When you take out a mortgage to purchase a new home, your lender puts what is known as a property lien on the house. What this means is that if you get behind on your mortgage payments, your lender has the legal right to seize the home in place of the money you owe them. If you’re looking at homes for sale in Windsor Island Resort, you can expect this type of lien to be placed on the home you buy. However, there are other ways a property lien can be used, and some of those uses are not ones you want to have placed against you.
Voluntary vs Involuntary Property Liens
Liens come in two types: voluntary and involuntary. A voluntary lien on your property is one that you agree to. The lien placed on your home when you take out a mortgage is a voluntary lien because you agree that the lender has the right to the property if you are unable to make your payments. You’ll also have a voluntary lien placed on vehicles and other things you purchase with specific loans.
An involuntary property lien, on the other hand, is a lien that was placed on your home without your consent. This can occur if you owe money for a cash loan or other type of financial obligation and haven’t been making payments. To get an involuntary lien, a creditor has to go through a specific legal process that involves filing paperwork at the state or county level. Many types of agencies can file for an involuntary lien, including creditors, contractors, and the government.
How Does a Lien Affect You?
If you have a lien filed against your property, regardless of whether it’s voluntary or involuntary, it does limit what you can do with that property. Liens are designed to ensure that your creditors are compensated if you default on your loan or fail to pay your debts. Generally, a voluntary lien has fewer restrictions. If you decide to sell your home today, before you’ve paid off your mortgage, for example, there’s nothing stopping you as long as you pay off the mortgage with the proceeds from the sale.

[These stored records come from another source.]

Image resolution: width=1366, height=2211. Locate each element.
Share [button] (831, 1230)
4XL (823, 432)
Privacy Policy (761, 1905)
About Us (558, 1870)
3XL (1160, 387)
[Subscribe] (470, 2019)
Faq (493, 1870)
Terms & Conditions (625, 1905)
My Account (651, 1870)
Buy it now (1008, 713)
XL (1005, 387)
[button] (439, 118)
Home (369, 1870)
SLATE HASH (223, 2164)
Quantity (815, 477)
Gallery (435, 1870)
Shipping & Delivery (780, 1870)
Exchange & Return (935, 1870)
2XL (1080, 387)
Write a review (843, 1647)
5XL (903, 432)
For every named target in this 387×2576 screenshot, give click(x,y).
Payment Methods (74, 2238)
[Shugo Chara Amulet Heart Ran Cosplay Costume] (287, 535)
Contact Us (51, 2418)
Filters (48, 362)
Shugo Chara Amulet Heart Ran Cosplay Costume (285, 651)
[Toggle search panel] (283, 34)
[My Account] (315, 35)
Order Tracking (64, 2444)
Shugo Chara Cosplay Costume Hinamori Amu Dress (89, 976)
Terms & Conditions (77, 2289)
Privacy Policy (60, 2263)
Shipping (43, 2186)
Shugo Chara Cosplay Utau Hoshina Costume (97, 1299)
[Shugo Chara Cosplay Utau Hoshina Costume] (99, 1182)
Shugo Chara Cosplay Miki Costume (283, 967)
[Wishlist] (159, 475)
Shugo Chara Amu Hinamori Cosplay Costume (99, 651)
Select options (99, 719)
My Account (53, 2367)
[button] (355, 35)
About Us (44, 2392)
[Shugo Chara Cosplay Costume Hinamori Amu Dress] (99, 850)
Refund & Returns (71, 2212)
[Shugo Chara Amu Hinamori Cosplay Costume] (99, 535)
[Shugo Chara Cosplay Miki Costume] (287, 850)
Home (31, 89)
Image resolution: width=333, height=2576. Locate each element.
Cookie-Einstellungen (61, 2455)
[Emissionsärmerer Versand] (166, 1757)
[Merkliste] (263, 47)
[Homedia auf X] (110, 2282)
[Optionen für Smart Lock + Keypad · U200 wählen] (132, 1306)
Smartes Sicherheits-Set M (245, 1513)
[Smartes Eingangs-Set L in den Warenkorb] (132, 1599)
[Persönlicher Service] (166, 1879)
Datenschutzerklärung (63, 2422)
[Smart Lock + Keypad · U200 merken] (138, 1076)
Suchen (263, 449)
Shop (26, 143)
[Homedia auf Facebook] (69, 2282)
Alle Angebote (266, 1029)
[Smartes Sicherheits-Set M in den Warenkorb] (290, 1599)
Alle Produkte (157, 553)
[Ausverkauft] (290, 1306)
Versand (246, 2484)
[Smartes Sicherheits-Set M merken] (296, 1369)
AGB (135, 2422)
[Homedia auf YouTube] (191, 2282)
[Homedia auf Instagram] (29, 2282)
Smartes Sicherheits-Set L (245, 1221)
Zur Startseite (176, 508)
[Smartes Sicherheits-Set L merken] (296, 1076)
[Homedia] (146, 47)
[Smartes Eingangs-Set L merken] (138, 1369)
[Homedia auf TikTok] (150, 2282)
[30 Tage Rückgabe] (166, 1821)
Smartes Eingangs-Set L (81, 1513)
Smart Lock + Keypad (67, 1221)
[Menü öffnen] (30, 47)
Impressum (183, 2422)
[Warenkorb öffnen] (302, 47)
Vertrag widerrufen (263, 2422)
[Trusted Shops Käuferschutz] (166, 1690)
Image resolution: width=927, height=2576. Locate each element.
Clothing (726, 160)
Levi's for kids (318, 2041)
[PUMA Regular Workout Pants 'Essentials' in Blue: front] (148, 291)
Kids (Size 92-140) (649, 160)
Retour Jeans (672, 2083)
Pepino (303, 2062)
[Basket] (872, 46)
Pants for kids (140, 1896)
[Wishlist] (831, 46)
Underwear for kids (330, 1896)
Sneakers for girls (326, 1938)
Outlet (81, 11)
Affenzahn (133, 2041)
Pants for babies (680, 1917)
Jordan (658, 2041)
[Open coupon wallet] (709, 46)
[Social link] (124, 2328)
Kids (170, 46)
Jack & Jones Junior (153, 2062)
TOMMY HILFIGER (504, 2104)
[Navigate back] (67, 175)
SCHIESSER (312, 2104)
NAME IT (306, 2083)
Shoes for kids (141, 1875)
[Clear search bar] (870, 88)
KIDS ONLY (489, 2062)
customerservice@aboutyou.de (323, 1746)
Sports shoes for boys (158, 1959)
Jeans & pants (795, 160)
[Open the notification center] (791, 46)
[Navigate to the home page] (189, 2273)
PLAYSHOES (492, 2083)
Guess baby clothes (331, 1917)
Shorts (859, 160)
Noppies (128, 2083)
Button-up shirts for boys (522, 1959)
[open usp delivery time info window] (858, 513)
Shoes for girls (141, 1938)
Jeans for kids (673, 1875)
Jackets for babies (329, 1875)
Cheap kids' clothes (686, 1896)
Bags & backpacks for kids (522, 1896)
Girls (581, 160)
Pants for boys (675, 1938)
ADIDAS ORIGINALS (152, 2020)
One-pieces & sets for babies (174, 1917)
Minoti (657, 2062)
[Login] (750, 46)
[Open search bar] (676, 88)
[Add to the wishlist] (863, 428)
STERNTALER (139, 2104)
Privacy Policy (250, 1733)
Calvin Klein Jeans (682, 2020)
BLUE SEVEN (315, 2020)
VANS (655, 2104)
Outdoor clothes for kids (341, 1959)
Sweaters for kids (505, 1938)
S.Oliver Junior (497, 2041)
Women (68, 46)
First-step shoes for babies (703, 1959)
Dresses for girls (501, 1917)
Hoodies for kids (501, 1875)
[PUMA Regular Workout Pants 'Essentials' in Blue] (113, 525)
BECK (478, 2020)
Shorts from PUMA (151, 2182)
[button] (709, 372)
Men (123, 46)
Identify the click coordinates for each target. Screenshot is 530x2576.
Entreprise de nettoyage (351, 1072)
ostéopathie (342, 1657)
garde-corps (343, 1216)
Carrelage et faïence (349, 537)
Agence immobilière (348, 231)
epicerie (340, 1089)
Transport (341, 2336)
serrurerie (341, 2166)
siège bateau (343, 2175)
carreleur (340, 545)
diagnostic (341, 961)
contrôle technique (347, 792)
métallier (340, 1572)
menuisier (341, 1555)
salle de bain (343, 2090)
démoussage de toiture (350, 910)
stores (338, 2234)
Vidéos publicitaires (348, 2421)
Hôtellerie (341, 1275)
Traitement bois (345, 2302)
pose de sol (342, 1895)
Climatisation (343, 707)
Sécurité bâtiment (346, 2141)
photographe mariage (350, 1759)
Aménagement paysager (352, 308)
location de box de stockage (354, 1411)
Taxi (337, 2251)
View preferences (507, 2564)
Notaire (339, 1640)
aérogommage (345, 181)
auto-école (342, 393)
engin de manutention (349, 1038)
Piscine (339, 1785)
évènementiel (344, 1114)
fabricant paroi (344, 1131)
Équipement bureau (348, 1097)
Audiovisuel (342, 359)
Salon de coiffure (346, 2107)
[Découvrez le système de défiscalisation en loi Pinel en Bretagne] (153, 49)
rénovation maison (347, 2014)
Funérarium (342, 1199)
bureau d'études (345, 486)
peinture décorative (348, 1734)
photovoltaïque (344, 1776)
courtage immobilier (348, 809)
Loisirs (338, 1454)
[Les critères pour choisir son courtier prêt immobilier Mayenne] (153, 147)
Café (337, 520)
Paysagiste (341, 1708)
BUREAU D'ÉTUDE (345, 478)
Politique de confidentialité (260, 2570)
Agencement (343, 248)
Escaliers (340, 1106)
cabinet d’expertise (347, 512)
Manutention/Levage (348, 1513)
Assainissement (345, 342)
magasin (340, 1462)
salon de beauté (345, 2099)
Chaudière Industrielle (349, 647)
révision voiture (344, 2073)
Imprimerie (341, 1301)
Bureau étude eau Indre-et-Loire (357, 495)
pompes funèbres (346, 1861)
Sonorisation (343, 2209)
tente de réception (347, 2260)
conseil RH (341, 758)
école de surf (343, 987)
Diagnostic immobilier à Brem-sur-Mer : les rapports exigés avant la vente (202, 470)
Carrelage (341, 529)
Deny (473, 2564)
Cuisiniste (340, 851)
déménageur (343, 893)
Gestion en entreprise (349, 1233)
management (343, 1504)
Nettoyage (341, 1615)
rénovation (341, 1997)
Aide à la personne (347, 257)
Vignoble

If you try to sell your home while you have an involuntary lien on it, though, it’s a much more difficult process. Few buyers are going to want to enter into any type of deal with you knowing that your creditors have a claim to the property.
As far as your credit report goes, the lien will show up. This means if you apply for any type of loan, the lender will see your current lien and the reason it’s in place. You will likely be denied loans until you’ve dealt with the lien because it’s a sign that you haven’t fulfilled a financial obligation. Lenders won’t want to work with someone who appears to be a financial risk. Of course, voluntary liens such as mortgages are not seen in such a negative light.
Types of Property Liens
The type of lien placed on your property states what kind of debt you own. A lien from a bank or other lender indicates a mortgage. A lien put in place by the IRS shows that you haven’t paid your federal income taxes and owe the government money. Liens placed on properties from the county government indicate unpaid property taxes. Contractors can put a mechanic’s lien on a home if they weren’t paid for their work. Finally, a general judgment lien is put in place by the court. Any creditor can petition for this type of lien. If they have proof that you owe them money and have not been making payments, it’s very likely the court will grant the lien.